── Record excerpts
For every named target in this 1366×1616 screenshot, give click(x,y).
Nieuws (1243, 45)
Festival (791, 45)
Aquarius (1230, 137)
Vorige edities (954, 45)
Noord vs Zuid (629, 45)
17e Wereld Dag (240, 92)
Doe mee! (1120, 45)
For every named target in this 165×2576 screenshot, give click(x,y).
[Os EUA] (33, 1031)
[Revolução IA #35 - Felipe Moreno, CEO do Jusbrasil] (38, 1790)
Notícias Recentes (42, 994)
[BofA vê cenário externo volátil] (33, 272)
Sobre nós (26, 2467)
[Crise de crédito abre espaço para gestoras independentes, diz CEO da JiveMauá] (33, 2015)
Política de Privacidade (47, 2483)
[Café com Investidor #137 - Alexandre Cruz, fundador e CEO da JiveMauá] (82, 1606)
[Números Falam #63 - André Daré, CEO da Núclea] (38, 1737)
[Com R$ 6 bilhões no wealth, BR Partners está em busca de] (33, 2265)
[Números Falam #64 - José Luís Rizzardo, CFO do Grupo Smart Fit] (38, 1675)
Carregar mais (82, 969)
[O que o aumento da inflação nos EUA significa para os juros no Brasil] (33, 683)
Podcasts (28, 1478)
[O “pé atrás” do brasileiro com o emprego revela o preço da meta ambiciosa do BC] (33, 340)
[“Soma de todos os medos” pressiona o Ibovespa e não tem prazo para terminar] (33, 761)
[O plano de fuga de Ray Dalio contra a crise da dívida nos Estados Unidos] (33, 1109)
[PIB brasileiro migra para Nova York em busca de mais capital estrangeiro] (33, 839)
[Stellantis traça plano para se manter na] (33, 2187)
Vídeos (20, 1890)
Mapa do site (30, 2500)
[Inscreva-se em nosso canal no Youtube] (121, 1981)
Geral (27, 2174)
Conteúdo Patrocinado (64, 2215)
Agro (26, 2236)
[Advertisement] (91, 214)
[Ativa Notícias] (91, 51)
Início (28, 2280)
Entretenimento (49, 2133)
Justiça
────
What to work on => The required output is every line above that contains the string "click".

Output for this task =>
For every named target in this 1366×1616 screenshot, give click(x,y).
For every named target in this 165×2576 screenshot, give click(x,y).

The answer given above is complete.